PCC lands Pack catcher

Published 7:37 pm Friday, June 1, 2012

Washington’s Sydney Gurkin (front row, center) signs a National Letter of Intent to play softball at Pitt CC next season. Accompanying Gurkin is her father Zach and sister Mariah (front row, left) and mother Melissa (front row, right), along with (back row, from left) Washington softball coach Doug Whitehead, Pitt CC coach Junior Bailey and Rita Langston. (WDN Photo/Brian Haines)

They say you never get a second chance to make a first impression. With that in mind, former Washington catcher Sydney Gurkin must have made one stellar second impression on Pitt CC softball coach Junior Bailey.
After showing up late for a Bulldogs’ clinic because she had mistaken the start time, Gurkin was still able to win over Bailey and win a scholarship to play for Pitt CC next season.
“She came to our first clinic about an hour late because she had the wrong time, but she came out and worked really hard from that point on,” Bailey said. “She was very persistent … She came (to the workout) and was a good catcher. She’s a good utility player as well, she swings a good bat and has good speed.”
Gurkin, who has played on the Pam Pack varsity team for the past three seasons as a catcher and third baseman, said Pitt CC was the perfect choice for her, and not just because of its strong softball program.
“I’m excited because I get to play ball after high school,” Gurkin said. “And I have always really wanted to go to Pitt because of its occupational therapy program.”
Gurkin’s scholarship and choice of school also made her parents, Melissa and Zach Gurkin, proud and pleased.
“I’m extremely happy,” Melissa said. “I’m glad that she’s going to play ball and go to school and it’s at the school she wanted to do both at.”
“I’m happy as long as she’s happy,” Zach said. “That’s what’s important to me.”
During her time with the Pam Pack Gurkin has shown tremendous athleticism and the ability to play several positions. At the plate Gurkin has been just as versatile as she batted at numerous spots in the Pack lineup. Bailey views Gurkin’s flexibility, combined with the knowledge of the game she has acquired from years of catching, as a tremendous asset.
“The way we look at our kids, with the exception of pitchers, is that they are all pretty much utility players,” Bailey said. “We have to find kids that can play a lot of different positions. I have always said as a coach if I got a lot of catchers on my team that says a lot about my team because they see the field a little differently and play the game a little differently.”
Just having a quality arm will not be enough for Gurkin to cement a spot behind the plate, she must also be able to execute the finer points of catching.

▸ Dataset records
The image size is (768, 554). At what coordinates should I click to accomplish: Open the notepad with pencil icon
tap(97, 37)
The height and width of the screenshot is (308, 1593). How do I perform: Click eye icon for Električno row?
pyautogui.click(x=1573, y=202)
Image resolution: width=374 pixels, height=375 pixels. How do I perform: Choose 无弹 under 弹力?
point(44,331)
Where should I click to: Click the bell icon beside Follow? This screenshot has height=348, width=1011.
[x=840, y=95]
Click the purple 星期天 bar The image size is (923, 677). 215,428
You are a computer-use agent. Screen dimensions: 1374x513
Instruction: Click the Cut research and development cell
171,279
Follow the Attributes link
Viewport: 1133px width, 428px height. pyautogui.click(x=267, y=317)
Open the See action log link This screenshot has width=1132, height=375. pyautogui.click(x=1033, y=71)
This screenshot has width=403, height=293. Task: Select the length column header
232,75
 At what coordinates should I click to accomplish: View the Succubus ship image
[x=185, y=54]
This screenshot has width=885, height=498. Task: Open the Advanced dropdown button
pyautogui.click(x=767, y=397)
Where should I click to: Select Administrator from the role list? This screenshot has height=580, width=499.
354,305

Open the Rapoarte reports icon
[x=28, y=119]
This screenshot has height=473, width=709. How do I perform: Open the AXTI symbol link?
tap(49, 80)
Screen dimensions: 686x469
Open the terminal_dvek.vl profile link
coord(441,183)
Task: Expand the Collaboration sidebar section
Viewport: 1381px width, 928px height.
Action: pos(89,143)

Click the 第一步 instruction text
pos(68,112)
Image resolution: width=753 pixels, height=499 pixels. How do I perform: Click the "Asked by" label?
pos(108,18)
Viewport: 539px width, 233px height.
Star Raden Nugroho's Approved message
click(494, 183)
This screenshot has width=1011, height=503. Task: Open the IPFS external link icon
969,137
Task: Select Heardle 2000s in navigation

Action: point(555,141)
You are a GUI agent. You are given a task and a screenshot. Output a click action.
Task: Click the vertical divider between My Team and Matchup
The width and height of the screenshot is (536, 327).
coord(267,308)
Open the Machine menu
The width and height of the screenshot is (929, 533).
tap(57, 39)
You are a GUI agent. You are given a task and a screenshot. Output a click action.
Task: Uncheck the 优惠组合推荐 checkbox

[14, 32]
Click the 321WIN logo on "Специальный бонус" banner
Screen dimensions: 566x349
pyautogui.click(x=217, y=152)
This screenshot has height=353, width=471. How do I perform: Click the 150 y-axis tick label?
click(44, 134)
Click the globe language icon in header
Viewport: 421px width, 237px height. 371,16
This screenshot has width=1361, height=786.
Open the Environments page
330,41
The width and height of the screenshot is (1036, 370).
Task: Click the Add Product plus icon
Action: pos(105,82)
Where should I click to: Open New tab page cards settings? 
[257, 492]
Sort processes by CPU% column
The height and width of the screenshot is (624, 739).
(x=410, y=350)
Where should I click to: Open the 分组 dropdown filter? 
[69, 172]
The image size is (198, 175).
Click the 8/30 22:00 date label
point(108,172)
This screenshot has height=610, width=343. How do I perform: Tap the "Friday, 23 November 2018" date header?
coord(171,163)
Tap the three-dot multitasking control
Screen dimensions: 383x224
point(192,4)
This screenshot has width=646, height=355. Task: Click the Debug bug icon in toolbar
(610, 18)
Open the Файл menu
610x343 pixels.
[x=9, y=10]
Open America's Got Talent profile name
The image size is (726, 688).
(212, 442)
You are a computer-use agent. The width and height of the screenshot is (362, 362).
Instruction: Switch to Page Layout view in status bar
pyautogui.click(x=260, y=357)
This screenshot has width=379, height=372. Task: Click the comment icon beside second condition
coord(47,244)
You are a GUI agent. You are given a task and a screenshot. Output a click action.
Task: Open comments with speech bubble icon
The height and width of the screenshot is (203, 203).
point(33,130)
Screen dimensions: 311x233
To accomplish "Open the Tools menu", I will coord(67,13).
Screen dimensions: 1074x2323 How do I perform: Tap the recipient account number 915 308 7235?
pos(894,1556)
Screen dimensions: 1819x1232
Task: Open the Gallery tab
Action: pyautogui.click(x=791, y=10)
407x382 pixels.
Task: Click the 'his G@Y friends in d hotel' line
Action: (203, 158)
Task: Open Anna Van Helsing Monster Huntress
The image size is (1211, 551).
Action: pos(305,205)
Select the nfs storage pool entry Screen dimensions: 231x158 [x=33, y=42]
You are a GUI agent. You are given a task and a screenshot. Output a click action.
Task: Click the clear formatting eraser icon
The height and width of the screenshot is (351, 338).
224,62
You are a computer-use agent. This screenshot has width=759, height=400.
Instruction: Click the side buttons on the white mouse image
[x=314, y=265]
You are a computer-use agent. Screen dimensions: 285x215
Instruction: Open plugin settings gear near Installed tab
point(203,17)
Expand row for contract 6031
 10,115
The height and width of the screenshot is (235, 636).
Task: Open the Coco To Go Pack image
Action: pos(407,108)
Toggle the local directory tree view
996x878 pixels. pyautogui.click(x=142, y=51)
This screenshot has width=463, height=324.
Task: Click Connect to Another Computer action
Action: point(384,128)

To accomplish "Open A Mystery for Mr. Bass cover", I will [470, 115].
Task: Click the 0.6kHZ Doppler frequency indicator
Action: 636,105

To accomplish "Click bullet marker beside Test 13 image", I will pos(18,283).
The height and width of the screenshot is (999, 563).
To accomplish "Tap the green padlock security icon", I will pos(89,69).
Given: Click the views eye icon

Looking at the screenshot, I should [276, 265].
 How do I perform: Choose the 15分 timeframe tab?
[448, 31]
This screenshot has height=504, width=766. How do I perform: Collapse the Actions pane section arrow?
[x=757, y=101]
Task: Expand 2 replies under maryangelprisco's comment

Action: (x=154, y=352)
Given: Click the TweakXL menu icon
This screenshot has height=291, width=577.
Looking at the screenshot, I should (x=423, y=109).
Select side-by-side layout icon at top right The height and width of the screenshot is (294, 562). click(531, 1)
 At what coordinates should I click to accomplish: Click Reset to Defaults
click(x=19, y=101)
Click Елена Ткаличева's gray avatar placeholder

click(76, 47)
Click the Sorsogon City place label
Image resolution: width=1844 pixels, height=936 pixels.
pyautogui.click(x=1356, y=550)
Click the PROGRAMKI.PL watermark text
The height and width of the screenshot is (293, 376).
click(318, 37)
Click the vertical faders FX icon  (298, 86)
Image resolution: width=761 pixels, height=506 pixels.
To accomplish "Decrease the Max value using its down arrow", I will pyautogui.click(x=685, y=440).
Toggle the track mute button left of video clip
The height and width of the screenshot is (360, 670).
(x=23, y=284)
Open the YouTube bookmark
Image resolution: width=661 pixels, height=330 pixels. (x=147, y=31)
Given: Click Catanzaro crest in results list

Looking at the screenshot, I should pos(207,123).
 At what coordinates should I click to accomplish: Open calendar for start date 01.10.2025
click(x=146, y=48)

▸ Problem to solve
Rewrite the stretch of the softball article from "Gurkin, who has" through "strong softball program.", replacing "third baseman" with "shortstop".

▸ Solution
Gurkin, who has played on the Pam Pack varsity team for the past three seasons as a catcher and shortstop, said Pitt CC was the perfect choice for her, and not just because of its strong softball program.